Because appellant is the child’s father with established rights, his written consent is

required before the child may be adopted unless appellant’s consent is rendered unnecessary

because he has, for a period of at least one year, failed significantly without justifiable cause

to communicate with the child or to provide for the care and support of the child as required

by law or judicial decree. Ark. Code Ann. § 9-9-207(a)(2) (Supp. 2013). Under this statute,

the trial court must find by clear and convincing evidence that the appellant failed in one or

both of these areas. Belcher v. Bowling, 22 Ark. App. 248, 738 S.W.2d 804 (1987). “Failed

significantly” does not require total failure but instead denotes a failure that is meaningful or

important. Pender v. McKee, 266 Ark. 18, 582 S.W.2d 929 (1979). “Justifiable cause” means

that the significant failure must be willful, i.e., voluntary and intentional without just cause

or adequate excuse. Taylor v. Hill, 10 Ark. App. 45, 661 S.W.2d 412 (1983).
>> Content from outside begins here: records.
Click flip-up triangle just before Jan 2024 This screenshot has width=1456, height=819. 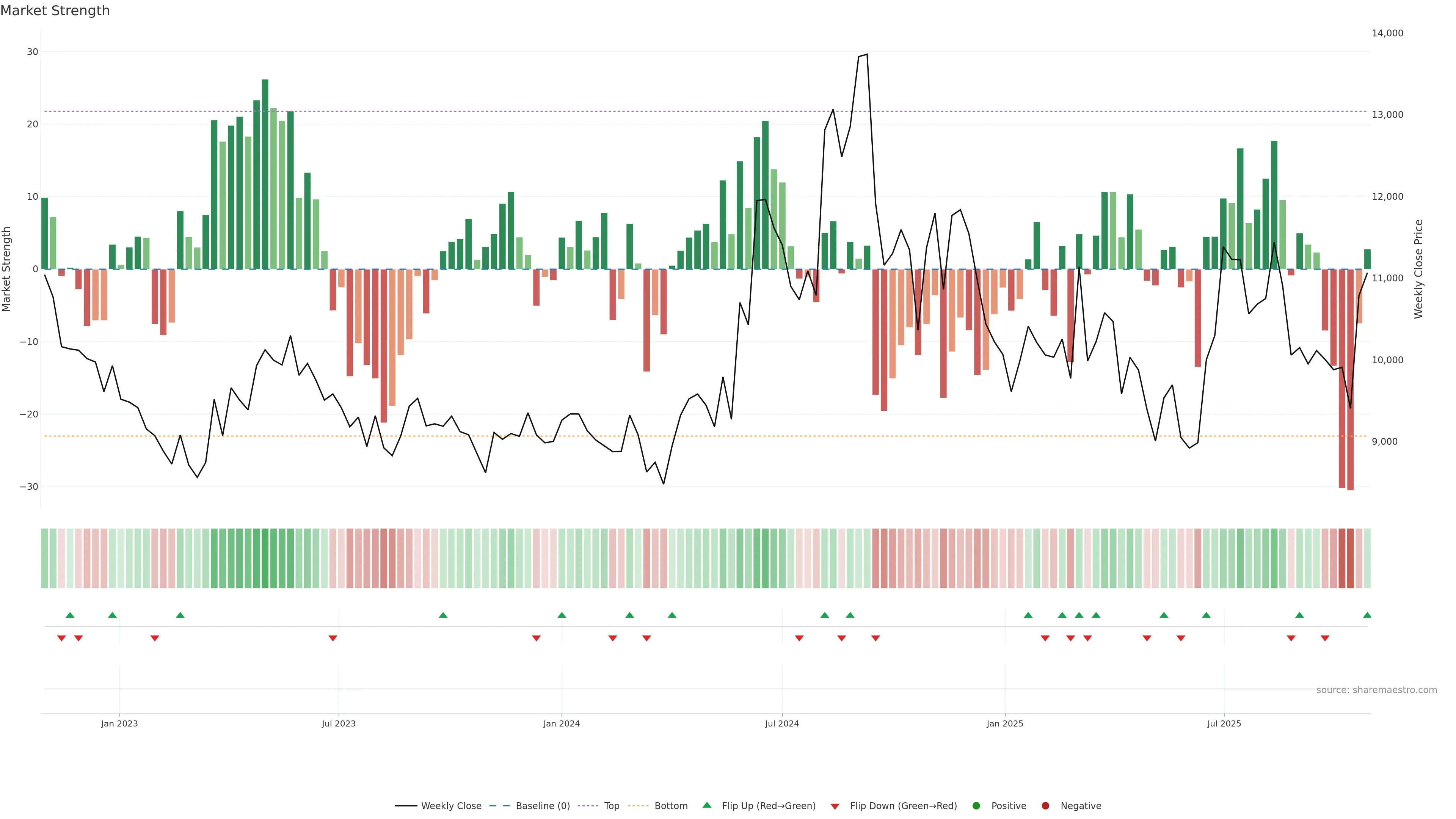coord(561,615)
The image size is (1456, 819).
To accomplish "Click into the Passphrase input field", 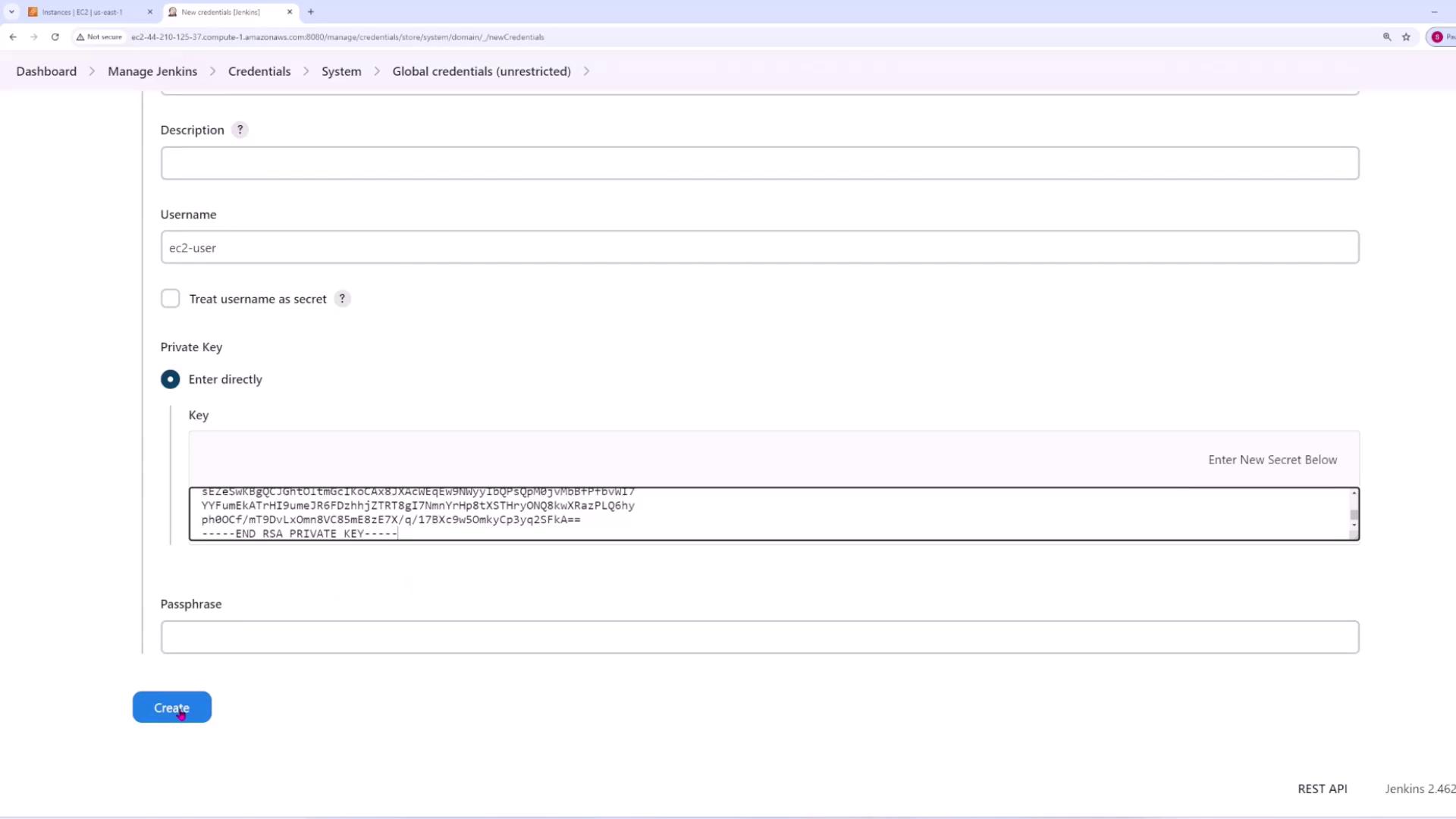I will click(759, 637).
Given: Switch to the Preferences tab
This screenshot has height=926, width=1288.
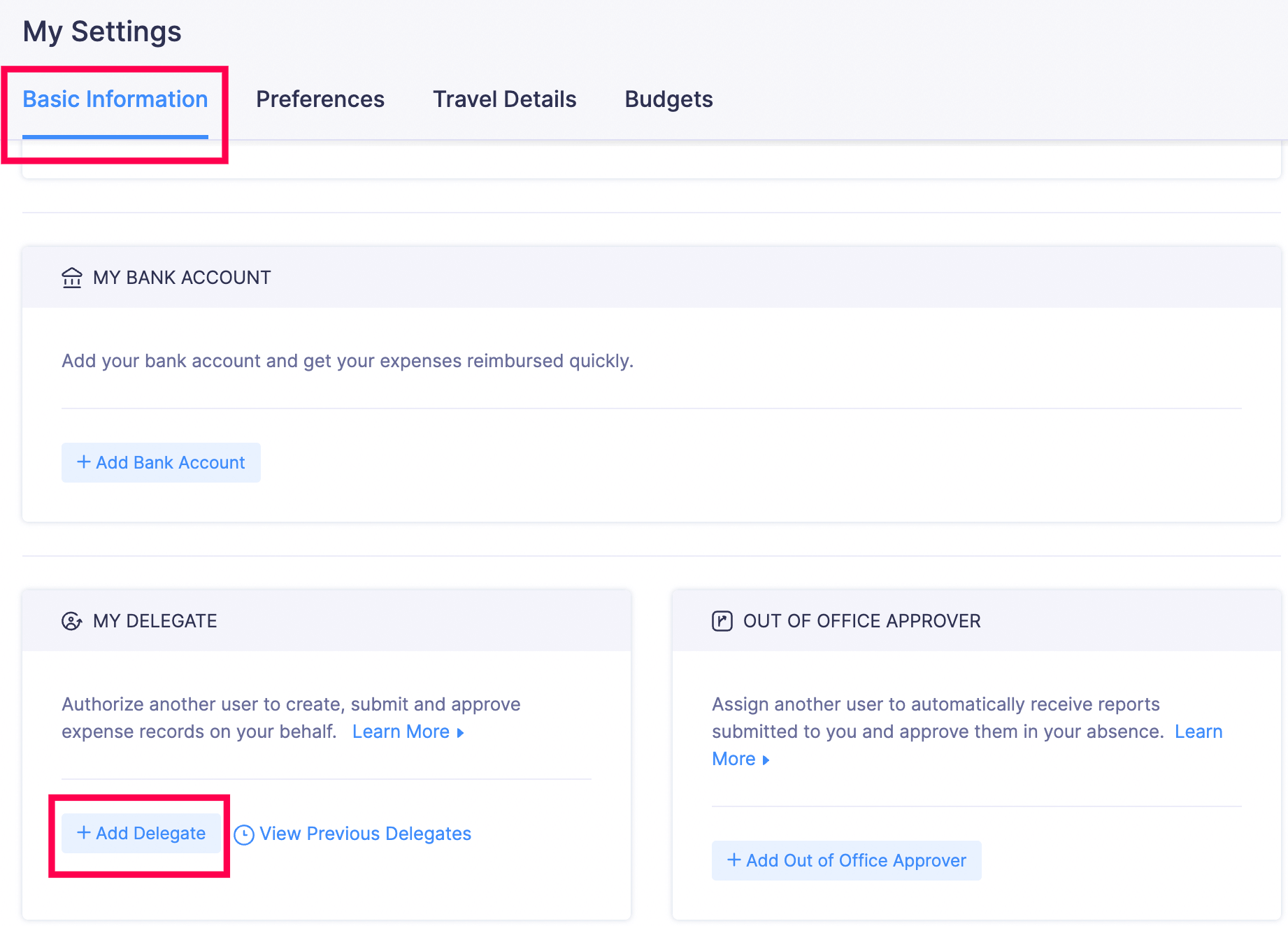Looking at the screenshot, I should pos(320,99).
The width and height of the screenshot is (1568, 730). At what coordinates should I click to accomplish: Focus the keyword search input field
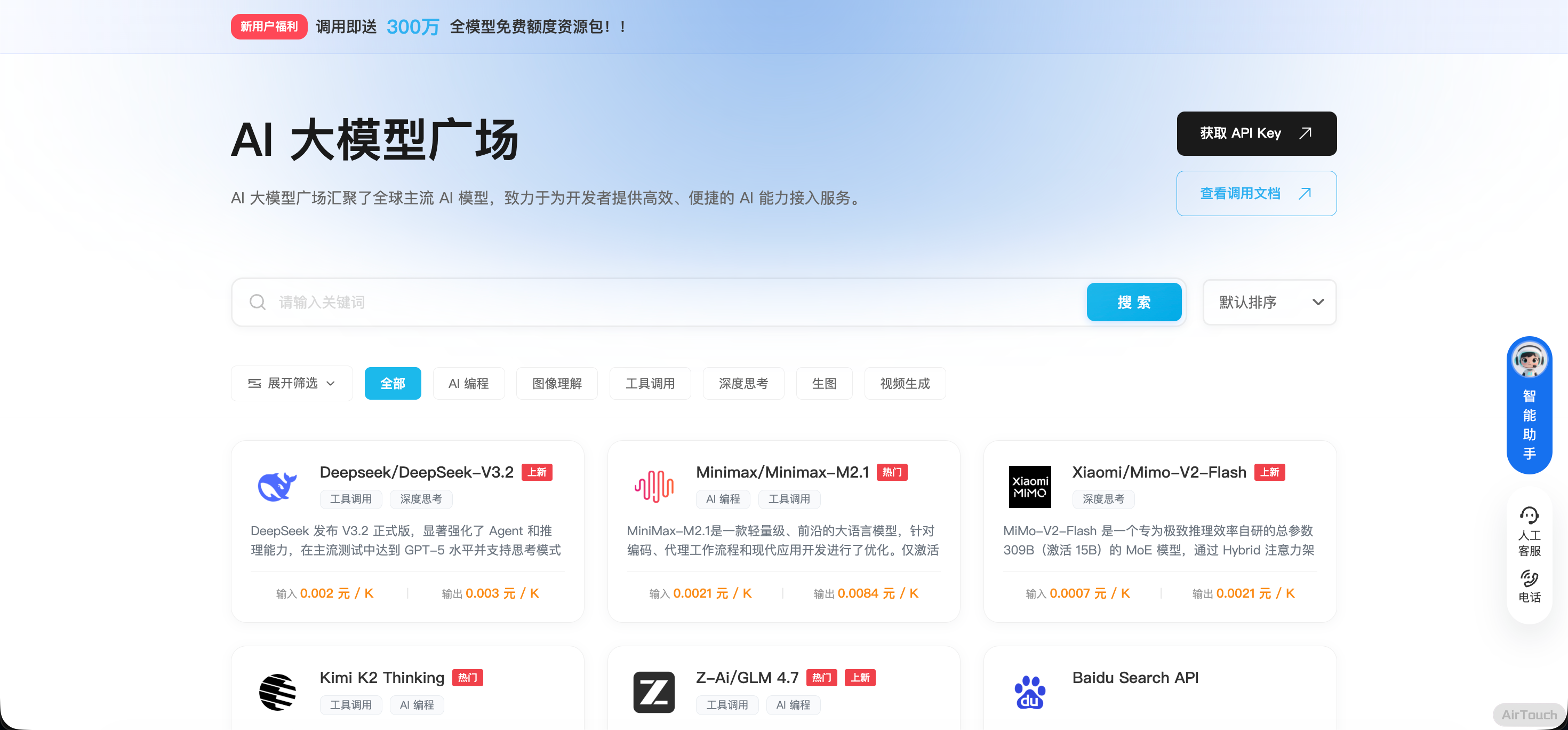(x=669, y=302)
Here, the trial court expressly found that appellant failed significantly, without

justification, to communicate with the child or to provide care and support for the child as

required by law or judicial decree. Because only one significant failure is required to render

a parent’s consent to adoption unnecessary, we address only the finding of failure to provide

support without justification, which is unquestionably supported by the evidence. Appellant

has been incarcerated since 2009. Appellant argues that, because the evidence showed that

he received only six dollars per year from the State of Arkansas for being a prison inmate, his

2 Cite as 2014 Ark. App. 299

undisputed failure to contribute to the support of the child was not voluntary. We do not

agree.

Tommy James, a deputy warden employed at the Wrightsville Unit of the Arkansas

Department of Correction, testified that there were four disciplinary classes for inmates

ranging from I to IV, with IV being the lowest. He stated that appellant was a Class IV

inmate because he had committed seven major and three minor disciplinary infractions,

including fighting, possession of contraband, and not following prison rules. He explained

that only Class I prisoners were eligible for community employment in work-release

programs, for which they received pay, and that appellant did not qualify for such jobs

because his continual violation of prison rules placed him in the lowest disciplinary class,

Class IV. Mr. James also testified that appellant had once been a Class I prisoner in work

release but had been removed from work release and transferred to Wrightsville because of

his disciplinary issues. Mr. James said that it was possible for appellant to work his way up

to Class I again, but to advance in class he would have to go thirty days without a disciplinary

infraction. We think that it can reasonably be inferred from this testimony that appellant had

the opportunity to provide some financial support for his child but lost that opportunity

because of his own voluntary misbehavior while imprisoned. On this record, we hold that

the trial court did not clearly err in finding that appellant failed significantly without

justification to support the child, and we affirm.

Affirmed.

HARRISON and GRUBER, JJ., agree.

Brett D. Watson, Attorney at Law, PLLC, by: Brett D. Watson, for appellant.